基于原位单向肠灌流模型研究没食子酸的肠吸收特性

目的考察没食子酸的肠道吸收特性,为提高鞣质类成分生物利用度提供理论依据。方法采用大鼠在体肠单向灌流模型、建立HPLC测定没食子酸的方法,并计算没食子酸在各肠段的吸收速率常数(Ka)及有效表观渗透率系数(Peff);分别研究吸收部位、药物浓度、时间、pH值、P-糖蛋白(P-gp)和多药耐药相关蛋白-2(MRP2)抑制剂对没食子酸吸收的影响。结果没食子酸在不同肠段的Ka顺序为空肠>十二指肠>回肠≈结肠;随着药物浓度的升高,没食子酸的吸收差异无显著性;酸性环境(pH 5.5)有利于没食子酸的吸收;加入P-gp和MRP2抑制剂后,没食子酸的吸收与不加P-gp和MRP2抑制剂比较差异有显著性(P<0.05)。结论没食子酸在大鼠肠道内有较好的吸收,在空肠中吸收最好。初步判断其吸收机制为被动扩散。没食子酸的吸收受P-gp和MRP2的外排影响,可能为P-gp和MRP2底物。
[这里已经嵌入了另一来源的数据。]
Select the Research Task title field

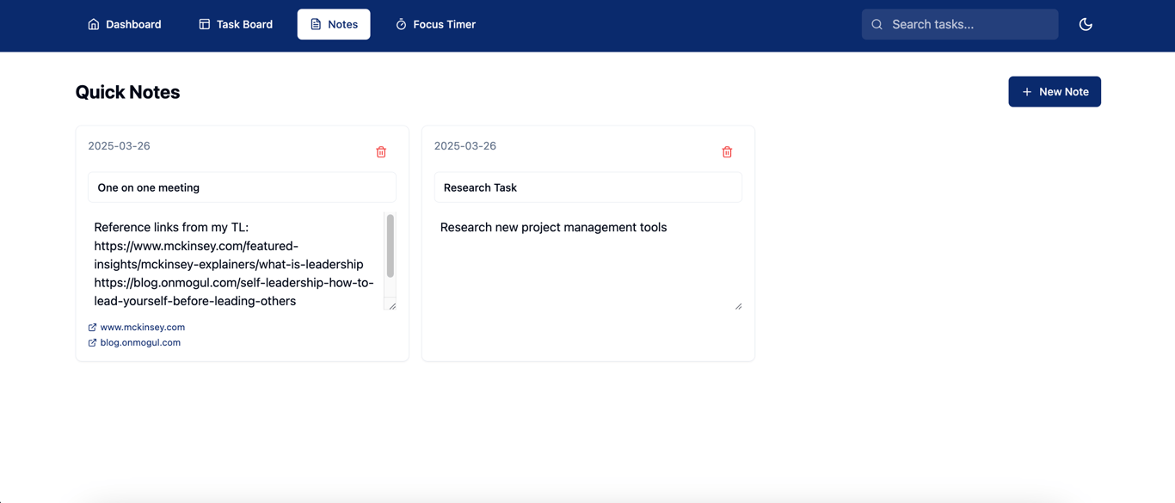point(588,187)
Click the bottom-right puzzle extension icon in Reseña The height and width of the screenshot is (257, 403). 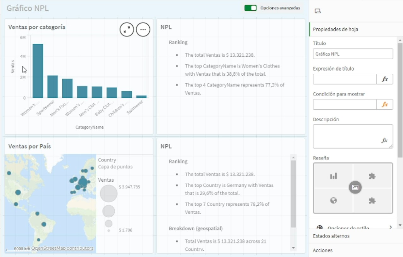click(x=372, y=200)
Study on rat small intestinal absorption characteristics of gallic acid based on single-pass perfusion model

Aim To investigate the absorption characteristics of gallic acid in the intestine,and to provide a theoretical basis for improving the bioavailability of tannins.Methods Single-pass intestinal perfusion(SPIP)model was used for rat in situ and HPLC to determine the concentration of gallic acid.The absorption rate constant Ka and effective apparent permeability coefficient Peff of gallic acid in each intestinal segment were calculated.The effects of different intestinal segments,drug concentrations,pH value,P-glycoprotein(P-gp),and multidrug resistance protein2(MRP2)on intestinal absorption were assessed.Results The absorption rate constant(Ka)of gallic acid decreased following the sequence of jejunum>duodenum>ileum≈colon.With the increase of drug concentration,there was no significant difference in the absorption of gallic acid.The acidic environment(pH 5.5)was conducive to the absorption of gallic acid.After the addition of P-gp and MRP2 inhibitors,the absorption of gallic acid was significantly different from that without P-gp and MRP2 inhibitors(P<0.05).Conclusions Gallic acid can be well absorbed in the intestine of rats,and is best absorbed in jejunum.The absorption mechanism is determined to be passive diffusion.The gallic acid absorption process is affected by the efflux of P-gp and MRP2,which may be the P-gp and MRP2 substrates.